Among the lines of the records, find all that carry the word "screenshot" and copy them.

→ Supplied data
----------------------------------------

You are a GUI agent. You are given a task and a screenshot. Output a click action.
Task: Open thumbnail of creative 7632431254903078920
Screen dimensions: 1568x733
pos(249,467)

----------------------------------------

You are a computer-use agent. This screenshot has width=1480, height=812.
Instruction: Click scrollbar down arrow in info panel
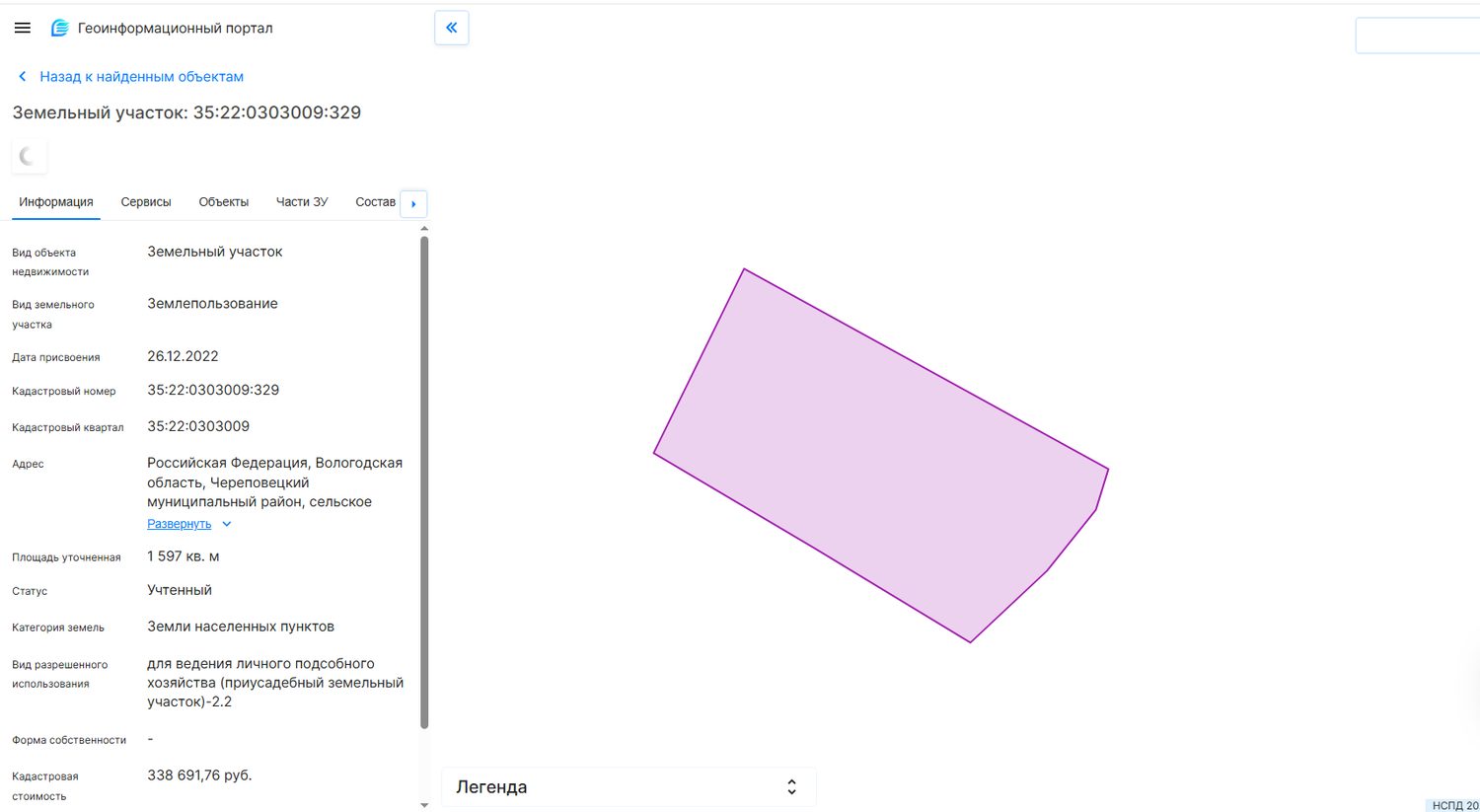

----------------------------------------

→ Answer box
You are a GUI agent. You are given a task and a screenshot. Output a click action.
You are a computer-use agent. This screenshot has width=1480, height=812.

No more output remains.